Early outcome of different steroid-free regimens in small bowel transplantation: a large-animal study

The intestine is a highly immunogenic organ that requires heavy immunosuppression (IS); therefore corticosteroid withdrawal after clinical small bowel transplantation (SBT) has not been standardized. In this study, we compared different immunosuppressive regimens (none with steroid or induction treatment) in a SBT pig model. Large White unrelated piglets were transplanted and divided into four groups as follow: group 1 (n = 3): no IS; group 2 (n = 10): IS with tacrolimus only; group 3 (n = 10): IS with tacrolimus and mycophenolate mofetil; group 4 (n = 5): IS with tacrolimus and rapamycin. Follow-up time was 30 days. All IS drugs were given orally; tacrolimus whole blood levels ranged between 5 and 15 ng/mL in all groups except for group 2 whose tacrolimus whole blood levels ranged between 15 and 25 ng/mL. Group 1 pigs died of graft acute rejection (ACR) after a median of 12 days. Overall survival in groups 2, 3, and 4 at day 30 was 40%, 80%, and 60%, respectively. Biochemical parameters, including glycemia and cholesterol, were into the normal range with no significant differences between groups.

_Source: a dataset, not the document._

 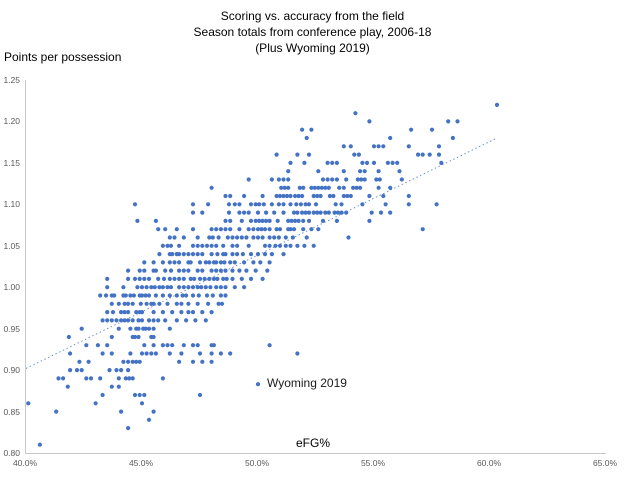 What do you see at coordinates (25, 463) in the screenshot?
I see `x-tick-label: 40.0%` at bounding box center [25, 463].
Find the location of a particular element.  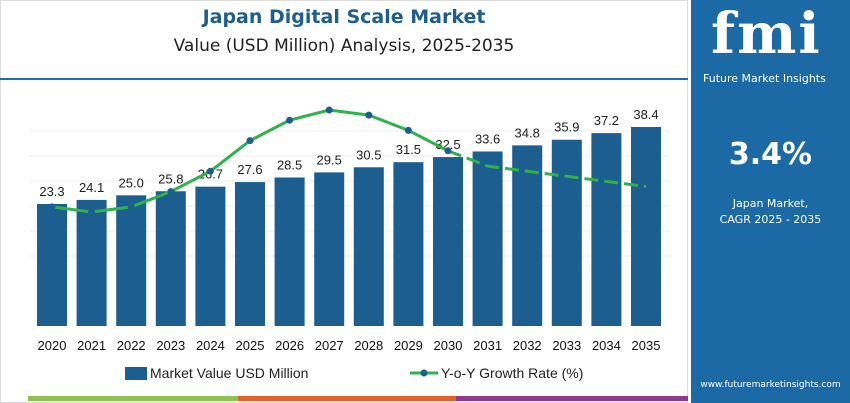

stripe-green is located at coordinates (133, 398).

At the end of the study, one animal in group 2 and another one in group 4 showed histological signs of moderate to severe ACR. The incidence of infection was higher in group 2 (2.1 episodes/pig) compared to group 3 (1.25) and group 4 (1.6). This large-animal study demonstrates that tacrolimus-based IS without corticosteroids allows, in the early postoperative period (30 days) after SBT, good survival rates without an increased risk in the incidence of rejection.